Pour une construction existante, il est toujours temps d’envisager toute amélioration quant à la disposition des pièces lors de travaux de réaménagement (chambres au nord) à la création d’espaces tampons (placards, rangements…) mais aussi l’ajout de certains équipements et dispositifs comme des vitrages traités VIR, une ventilation adaptée, une isolation par l’extérieur mais aussi des plantations judicieuses dans le jardin, l’ajout de casquette solaire en toiture, la création d’un puits canadien et même et à moindre coût le démoussage de la toiture (une surface granuleuse capte davantage de chaleur qu’une surface lisse) et la peinture des façades (une peinture claire et propre repousse davantage la chaleur).

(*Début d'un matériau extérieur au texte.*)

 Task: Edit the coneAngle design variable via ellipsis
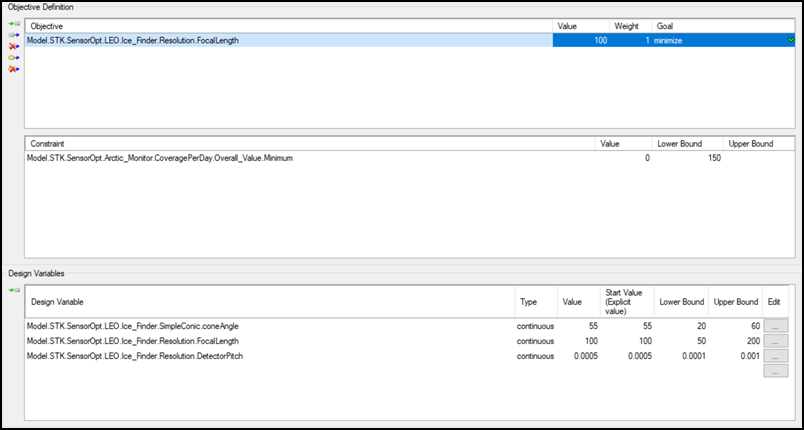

Si le climatiseur reste confortable malgré tout, la synergie de solutions simples à mettre en œuvre permet tout au moins d’y avoir de moins en moins recours cela représente déjà une économie qui va devenir de plus en plus importante avec les hausses des tarifs de l’électricité.

Parlez d’équipements et de disposition bioclimatique avec le diagnostiqueur immobilier que vous aurez mandaté pour le DPE (Diagnostic de Performance Énergétique) de votre maison ou celui élu par le syndic de la copropriété qui effectue l’audit énergétique de votre immeuble.

Pour mémoire : Si votre syndic vous a proposé de faire réaliser le DTG (Diagnostic Technique Global) de votre copropriété, sachez que celui-ci comprend soit un DPE collectif (copropriété de moins de 50 lots), soit un audit énergétique (copropriété de plus de 50 lots) lorsque votre immeuble est équipé d’un système collectif de chauffage ou de rafraîchissement.